Part of the problem is that with spaces a name can have many different
addresses in different functions. So my tests write stuff I want to check in
raw numbered locations, and the first 1000 addresses are reserved for tests so
that names can never be clobbered.

I looked at Rust's borrow checker for a bit but wasn't smart enough to
understand how it works or transplant it easily. I also noticed that it wasn't
smart enough to deal with things like doubly-linked lists without reaching for
ref-counting. So I figured I'd keep things simple and just use ref-counting
for everything. That way I punt on all the complicated static checks in favor
of a simple runtime one.

The rule is: _new_ returns _shared:address_ , and _get-address_ and _index-
address_ (and _maybe-convert_ ) return _address_. Use _shared:address_ to pass
things around between functions, and reserve non-shared addresses only for
short-term operations, usually mutations. Since non-shared addresses are not
dynamically allocated, there's no possibility of use-after-free so they don't
need to be refcounted, and you can copy them around as much as you like.

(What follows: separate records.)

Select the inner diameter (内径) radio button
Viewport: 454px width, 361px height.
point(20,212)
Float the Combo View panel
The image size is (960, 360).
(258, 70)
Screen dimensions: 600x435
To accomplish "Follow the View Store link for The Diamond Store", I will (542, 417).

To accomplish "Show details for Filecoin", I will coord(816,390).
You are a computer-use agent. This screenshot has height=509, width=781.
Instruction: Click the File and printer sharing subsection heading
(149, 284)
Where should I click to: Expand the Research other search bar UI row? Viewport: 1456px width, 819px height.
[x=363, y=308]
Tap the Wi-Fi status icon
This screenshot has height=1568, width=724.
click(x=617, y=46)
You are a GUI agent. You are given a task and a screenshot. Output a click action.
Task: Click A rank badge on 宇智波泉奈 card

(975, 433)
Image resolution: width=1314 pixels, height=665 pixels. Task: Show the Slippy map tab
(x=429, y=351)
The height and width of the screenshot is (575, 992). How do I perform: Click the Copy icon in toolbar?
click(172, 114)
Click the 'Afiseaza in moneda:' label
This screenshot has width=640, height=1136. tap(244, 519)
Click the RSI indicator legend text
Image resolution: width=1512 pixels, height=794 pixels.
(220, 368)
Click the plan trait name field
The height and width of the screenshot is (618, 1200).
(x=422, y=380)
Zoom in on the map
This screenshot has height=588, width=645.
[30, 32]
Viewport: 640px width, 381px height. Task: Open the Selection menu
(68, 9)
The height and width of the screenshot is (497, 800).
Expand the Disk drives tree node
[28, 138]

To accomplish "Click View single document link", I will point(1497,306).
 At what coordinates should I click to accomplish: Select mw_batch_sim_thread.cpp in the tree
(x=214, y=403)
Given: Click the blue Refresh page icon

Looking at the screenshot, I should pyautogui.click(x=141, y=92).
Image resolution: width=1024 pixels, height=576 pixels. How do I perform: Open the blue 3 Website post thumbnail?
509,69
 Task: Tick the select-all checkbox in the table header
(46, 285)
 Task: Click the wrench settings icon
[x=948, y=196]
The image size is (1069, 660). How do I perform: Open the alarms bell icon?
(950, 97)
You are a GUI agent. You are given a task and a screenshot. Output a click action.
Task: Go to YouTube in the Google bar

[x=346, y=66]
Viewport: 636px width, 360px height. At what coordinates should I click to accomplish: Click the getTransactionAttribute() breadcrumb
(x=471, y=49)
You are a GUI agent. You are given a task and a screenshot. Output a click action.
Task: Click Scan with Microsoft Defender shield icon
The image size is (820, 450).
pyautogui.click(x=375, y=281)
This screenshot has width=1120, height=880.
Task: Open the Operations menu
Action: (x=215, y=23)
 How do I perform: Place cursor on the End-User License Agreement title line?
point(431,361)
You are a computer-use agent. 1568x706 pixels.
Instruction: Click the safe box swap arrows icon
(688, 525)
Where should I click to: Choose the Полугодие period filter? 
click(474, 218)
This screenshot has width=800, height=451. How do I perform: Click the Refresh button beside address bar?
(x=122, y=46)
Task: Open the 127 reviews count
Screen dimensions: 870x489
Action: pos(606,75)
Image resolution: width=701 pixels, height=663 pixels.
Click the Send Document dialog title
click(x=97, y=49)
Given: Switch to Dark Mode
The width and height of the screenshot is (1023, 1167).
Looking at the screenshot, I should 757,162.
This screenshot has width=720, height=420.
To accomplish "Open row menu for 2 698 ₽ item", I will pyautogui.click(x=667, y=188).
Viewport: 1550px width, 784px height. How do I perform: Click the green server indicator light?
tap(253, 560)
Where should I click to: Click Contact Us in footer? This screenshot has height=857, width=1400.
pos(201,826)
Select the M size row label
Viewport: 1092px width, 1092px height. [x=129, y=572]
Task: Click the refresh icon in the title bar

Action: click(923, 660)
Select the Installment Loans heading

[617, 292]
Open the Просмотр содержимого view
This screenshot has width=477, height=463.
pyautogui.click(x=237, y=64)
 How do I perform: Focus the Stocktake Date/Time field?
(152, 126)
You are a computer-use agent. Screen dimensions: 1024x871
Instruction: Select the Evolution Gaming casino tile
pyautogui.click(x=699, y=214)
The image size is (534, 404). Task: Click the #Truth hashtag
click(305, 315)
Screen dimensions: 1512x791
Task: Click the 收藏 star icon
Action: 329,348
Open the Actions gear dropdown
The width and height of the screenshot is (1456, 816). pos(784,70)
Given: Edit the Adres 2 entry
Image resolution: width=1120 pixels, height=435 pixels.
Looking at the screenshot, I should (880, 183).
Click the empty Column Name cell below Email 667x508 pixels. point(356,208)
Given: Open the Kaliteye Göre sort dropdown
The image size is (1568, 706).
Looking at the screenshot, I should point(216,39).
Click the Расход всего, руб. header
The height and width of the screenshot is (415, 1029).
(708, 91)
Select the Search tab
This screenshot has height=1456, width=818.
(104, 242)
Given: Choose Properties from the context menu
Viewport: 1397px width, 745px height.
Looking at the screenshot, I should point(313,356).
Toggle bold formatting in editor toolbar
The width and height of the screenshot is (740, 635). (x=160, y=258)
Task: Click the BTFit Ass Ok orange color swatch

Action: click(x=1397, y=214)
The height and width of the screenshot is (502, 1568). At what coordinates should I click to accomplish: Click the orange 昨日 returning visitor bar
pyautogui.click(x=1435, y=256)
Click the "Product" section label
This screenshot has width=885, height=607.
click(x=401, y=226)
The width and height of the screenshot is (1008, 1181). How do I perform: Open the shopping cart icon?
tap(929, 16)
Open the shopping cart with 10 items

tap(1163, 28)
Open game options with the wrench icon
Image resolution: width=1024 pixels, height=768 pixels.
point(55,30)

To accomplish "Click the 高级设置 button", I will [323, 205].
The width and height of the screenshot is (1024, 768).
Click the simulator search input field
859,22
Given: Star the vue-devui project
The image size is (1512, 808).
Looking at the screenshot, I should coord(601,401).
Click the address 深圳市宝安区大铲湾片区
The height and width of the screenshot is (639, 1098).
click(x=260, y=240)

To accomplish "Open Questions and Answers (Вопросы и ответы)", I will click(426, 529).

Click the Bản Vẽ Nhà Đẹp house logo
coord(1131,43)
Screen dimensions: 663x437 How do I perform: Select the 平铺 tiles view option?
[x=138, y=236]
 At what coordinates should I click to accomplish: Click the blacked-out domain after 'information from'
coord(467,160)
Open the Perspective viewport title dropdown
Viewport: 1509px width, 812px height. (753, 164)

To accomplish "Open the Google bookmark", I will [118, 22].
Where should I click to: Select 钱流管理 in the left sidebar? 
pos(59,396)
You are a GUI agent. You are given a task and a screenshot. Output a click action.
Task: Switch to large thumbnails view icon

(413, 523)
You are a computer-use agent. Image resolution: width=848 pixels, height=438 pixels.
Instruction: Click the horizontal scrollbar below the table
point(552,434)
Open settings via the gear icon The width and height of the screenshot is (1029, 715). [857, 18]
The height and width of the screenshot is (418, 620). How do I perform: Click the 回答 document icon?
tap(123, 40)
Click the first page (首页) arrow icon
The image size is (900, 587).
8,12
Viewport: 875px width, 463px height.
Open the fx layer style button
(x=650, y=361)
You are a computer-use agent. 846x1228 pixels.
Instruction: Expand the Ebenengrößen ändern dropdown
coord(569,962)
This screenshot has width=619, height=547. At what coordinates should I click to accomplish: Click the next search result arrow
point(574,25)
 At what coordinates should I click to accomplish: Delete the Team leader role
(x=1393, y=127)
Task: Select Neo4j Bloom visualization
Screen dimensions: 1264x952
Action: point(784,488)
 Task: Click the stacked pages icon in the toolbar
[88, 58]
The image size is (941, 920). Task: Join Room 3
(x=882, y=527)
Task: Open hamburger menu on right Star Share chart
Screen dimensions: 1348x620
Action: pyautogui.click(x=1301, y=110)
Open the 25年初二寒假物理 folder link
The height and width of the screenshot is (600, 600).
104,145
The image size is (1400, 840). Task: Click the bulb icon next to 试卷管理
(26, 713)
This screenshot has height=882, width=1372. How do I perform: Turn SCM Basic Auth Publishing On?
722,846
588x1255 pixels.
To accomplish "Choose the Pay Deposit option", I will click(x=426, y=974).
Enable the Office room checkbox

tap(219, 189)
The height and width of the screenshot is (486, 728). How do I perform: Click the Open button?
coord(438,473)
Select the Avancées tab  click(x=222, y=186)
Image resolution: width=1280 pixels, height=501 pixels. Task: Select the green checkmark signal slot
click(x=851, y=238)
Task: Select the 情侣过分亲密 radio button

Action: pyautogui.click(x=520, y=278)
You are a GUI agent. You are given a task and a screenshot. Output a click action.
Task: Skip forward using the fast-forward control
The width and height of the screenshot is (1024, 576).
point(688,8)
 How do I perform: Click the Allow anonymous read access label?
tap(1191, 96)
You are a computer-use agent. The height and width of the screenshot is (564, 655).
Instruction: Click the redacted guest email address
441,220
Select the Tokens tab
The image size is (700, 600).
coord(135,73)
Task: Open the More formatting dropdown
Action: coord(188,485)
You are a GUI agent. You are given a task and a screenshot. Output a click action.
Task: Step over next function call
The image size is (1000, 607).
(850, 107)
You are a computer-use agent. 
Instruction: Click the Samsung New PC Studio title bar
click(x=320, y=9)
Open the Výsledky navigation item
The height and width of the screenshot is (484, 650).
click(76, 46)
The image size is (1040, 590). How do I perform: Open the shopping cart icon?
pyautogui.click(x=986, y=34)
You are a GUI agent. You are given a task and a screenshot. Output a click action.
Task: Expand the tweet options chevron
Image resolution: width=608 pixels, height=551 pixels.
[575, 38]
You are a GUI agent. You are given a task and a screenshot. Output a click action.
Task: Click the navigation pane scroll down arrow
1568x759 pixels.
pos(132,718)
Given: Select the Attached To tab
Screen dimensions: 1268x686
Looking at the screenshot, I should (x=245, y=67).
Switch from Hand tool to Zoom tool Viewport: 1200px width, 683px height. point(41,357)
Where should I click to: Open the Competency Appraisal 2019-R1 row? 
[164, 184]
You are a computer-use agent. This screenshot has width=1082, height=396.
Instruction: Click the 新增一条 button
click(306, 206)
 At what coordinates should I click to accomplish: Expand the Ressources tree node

Use-after-free and related memory corruption is really the only thing I'm
concerned about protecting my users from. Memory leaks I plan to have tools
for, so that programmers can identify and break them down when memory becomes
a concern, but not worry about until then. I call this "zero-developer-cost
abstractions" :) It feels less restrictive and more dynamic than Rust.

 _Edit_ : I just took a look at your code, and it feels perfectly idiomatic.
Nice job. Only issue I found was that you forgot to specify the outputs of
_find_ in its header. So its calls end up doing some runtime type-checking. I
should probably raise a warning in this situation. Thanks again.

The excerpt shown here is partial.